### Task goal
Exactly as written, repeat all of the records below.
━━━ Provided data
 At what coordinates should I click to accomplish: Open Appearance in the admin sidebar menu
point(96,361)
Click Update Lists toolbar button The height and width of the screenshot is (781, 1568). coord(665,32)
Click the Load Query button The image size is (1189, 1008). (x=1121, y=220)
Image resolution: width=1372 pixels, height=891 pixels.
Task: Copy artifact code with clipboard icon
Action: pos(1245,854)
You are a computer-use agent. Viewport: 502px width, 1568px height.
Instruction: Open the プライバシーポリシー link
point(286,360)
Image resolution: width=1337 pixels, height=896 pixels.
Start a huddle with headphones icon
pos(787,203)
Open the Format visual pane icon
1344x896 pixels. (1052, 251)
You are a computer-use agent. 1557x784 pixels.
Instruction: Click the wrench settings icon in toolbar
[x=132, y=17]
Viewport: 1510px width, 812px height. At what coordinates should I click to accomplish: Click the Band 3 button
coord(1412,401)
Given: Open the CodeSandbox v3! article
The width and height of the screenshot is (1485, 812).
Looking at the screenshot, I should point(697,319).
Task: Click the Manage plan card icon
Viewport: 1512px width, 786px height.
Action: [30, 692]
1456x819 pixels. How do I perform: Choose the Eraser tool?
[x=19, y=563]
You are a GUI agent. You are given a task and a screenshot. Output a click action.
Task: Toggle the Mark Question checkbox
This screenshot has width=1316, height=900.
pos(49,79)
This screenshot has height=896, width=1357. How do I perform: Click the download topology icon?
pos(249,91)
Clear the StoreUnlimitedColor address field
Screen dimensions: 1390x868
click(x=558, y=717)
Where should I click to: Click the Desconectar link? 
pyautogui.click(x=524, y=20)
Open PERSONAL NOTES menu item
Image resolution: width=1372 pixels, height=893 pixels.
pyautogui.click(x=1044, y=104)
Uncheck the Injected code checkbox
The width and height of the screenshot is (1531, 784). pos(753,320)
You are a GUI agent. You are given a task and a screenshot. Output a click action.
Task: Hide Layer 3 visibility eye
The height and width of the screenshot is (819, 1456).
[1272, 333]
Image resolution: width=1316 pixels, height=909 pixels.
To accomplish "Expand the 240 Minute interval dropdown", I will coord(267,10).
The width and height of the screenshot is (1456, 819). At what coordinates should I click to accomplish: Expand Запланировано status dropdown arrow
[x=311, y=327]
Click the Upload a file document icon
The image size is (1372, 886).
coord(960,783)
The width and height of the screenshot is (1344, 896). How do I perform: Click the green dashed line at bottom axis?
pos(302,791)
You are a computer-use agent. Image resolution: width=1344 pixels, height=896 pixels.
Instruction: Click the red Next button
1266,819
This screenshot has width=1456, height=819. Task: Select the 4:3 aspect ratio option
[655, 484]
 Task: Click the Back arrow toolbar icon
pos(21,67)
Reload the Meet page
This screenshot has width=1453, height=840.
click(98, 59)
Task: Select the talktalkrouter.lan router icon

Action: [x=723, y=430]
━━━━━━
### Result
 At what coordinates should I click to accomplish: Open Appearance in the admin sidebar menu
point(96,361)
Click Update Lists toolbar button The height and width of the screenshot is (781, 1568). coord(665,32)
Click the Load Query button The image size is (1189, 1008). (x=1121, y=220)
Image resolution: width=1372 pixels, height=891 pixels.
Task: Copy artifact code with clipboard icon
Action: pos(1245,854)
You are a computer-use agent. Viewport: 502px width, 1568px height.
Instruction: Open the プライバシーポリシー link
point(286,360)
Image resolution: width=1337 pixels, height=896 pixels.
Start a huddle with headphones icon
pos(787,203)
Open the Format visual pane icon
1344x896 pixels. (1052, 251)
You are a computer-use agent. 1557x784 pixels.
Instruction: Click the wrench settings icon in toolbar
[x=132, y=17]
Viewport: 1510px width, 812px height. At what coordinates should I click to accomplish: Click the Band 3 button
coord(1412,401)
Given: Open the CodeSandbox v3! article
The width and height of the screenshot is (1485, 812).
Looking at the screenshot, I should point(697,319).
Task: Click the Manage plan card icon
Viewport: 1512px width, 786px height.
Action: [30, 692]
1456x819 pixels. How do I perform: Choose the Eraser tool?
[x=19, y=563]
You are a GUI agent. You are given a task and a screenshot. Output a click action.
Task: Toggle the Mark Question checkbox
This screenshot has width=1316, height=900.
pos(49,79)
This screenshot has height=896, width=1357. How do I perform: Click the download topology icon?
pos(249,91)
Clear the StoreUnlimitedColor address field
Screen dimensions: 1390x868
click(x=558, y=717)
Where should I click to: Click the Desconectar link? 
pyautogui.click(x=524, y=20)
Open PERSONAL NOTES menu item
Image resolution: width=1372 pixels, height=893 pixels.
pyautogui.click(x=1044, y=104)
Uncheck the Injected code checkbox
The width and height of the screenshot is (1531, 784). pos(753,320)
You are a GUI agent. You are given a task and a screenshot. Output a click action.
Task: Hide Layer 3 visibility eye
The height and width of the screenshot is (819, 1456).
[1272, 333]
Image resolution: width=1316 pixels, height=909 pixels.
To accomplish "Expand the 240 Minute interval dropdown", I will coord(267,10).
The width and height of the screenshot is (1456, 819). At what coordinates should I click to accomplish: Expand Запланировано status dropdown arrow
[x=311, y=327]
Click the Upload a file document icon
The image size is (1372, 886).
coord(960,783)
The width and height of the screenshot is (1344, 896). How do I perform: Click the green dashed line at bottom axis?
pos(302,791)
You are a computer-use agent. Image resolution: width=1344 pixels, height=896 pixels.
Instruction: Click the red Next button
1266,819
This screenshot has width=1456, height=819. Task: Select the 4:3 aspect ratio option
[655, 484]
 Task: Click the Back arrow toolbar icon
pos(21,67)
Reload the Meet page
This screenshot has width=1453, height=840.
click(98, 59)
Task: Select the talktalkrouter.lan router icon

Action: [x=723, y=430]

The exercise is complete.